Entries supplied
----

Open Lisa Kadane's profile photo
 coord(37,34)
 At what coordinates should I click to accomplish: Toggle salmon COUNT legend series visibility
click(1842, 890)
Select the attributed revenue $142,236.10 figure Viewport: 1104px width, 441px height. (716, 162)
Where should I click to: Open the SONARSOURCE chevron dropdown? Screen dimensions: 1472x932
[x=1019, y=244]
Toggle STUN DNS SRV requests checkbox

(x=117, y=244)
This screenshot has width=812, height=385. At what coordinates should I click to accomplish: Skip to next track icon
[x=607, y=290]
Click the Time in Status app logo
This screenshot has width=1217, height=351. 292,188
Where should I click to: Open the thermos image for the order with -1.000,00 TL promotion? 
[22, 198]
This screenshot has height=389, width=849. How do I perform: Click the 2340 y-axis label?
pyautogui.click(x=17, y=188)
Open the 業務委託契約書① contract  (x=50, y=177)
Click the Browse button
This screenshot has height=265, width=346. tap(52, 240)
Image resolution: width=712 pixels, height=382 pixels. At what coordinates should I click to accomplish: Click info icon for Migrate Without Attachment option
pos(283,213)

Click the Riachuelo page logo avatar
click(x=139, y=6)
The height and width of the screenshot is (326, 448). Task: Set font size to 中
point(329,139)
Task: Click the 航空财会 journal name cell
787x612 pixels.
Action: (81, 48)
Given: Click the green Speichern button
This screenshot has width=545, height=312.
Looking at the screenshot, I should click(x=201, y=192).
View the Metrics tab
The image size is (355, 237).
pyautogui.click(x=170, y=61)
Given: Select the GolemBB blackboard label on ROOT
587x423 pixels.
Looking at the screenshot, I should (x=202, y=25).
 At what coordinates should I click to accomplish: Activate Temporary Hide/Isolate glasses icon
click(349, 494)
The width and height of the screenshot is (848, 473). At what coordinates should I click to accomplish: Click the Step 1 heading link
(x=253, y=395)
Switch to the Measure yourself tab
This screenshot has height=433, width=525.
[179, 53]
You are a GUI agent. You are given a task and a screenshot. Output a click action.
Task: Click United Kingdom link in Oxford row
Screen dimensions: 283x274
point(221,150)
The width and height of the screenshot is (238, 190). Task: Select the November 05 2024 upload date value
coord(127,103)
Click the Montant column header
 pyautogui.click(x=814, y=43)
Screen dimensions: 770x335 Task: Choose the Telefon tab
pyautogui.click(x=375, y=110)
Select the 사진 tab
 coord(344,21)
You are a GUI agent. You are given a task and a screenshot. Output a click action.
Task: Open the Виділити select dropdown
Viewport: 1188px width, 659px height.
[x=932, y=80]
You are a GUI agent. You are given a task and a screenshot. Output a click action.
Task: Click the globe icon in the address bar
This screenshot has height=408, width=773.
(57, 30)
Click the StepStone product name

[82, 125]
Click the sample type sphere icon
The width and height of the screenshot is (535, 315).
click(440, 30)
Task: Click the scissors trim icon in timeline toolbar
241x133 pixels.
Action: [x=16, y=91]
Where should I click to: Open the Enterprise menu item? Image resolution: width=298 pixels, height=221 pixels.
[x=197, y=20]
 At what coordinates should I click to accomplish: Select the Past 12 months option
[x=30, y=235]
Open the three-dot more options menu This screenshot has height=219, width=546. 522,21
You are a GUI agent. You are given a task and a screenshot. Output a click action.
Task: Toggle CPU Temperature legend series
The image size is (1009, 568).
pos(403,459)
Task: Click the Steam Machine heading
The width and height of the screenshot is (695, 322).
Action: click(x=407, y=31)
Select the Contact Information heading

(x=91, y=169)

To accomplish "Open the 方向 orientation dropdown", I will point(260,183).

----

To do
Could you quote the records above word for word, starting at their very first line and ending at the line that contains "point(329,139)", with both of those lines included?

Result for this exercise
Open Lisa Kadane's profile photo
 coord(37,34)
 At what coordinates should I click to accomplish: Toggle salmon COUNT legend series visibility
click(1842, 890)
Select the attributed revenue $142,236.10 figure Viewport: 1104px width, 441px height. (716, 162)
Where should I click to: Open the SONARSOURCE chevron dropdown? Screen dimensions: 1472x932
[x=1019, y=244]
Toggle STUN DNS SRV requests checkbox

(x=117, y=244)
This screenshot has width=812, height=385. At what coordinates should I click to accomplish: Skip to next track icon
[x=607, y=290]
Click the Time in Status app logo
This screenshot has width=1217, height=351. 292,188
Where should I click to: Open the thermos image for the order with -1.000,00 TL promotion? 
[22, 198]
This screenshot has height=389, width=849. How do I perform: Click the 2340 y-axis label?
pyautogui.click(x=17, y=188)
Open the 業務委託契約書① contract  (x=50, y=177)
Click the Browse button
This screenshot has height=265, width=346. tap(52, 240)
Image resolution: width=712 pixels, height=382 pixels. At what coordinates should I click to accomplish: Click info icon for Migrate Without Attachment option
pos(283,213)

Click the Riachuelo page logo avatar
click(x=139, y=6)
The height and width of the screenshot is (326, 448). Task: Set font size to 中
point(329,139)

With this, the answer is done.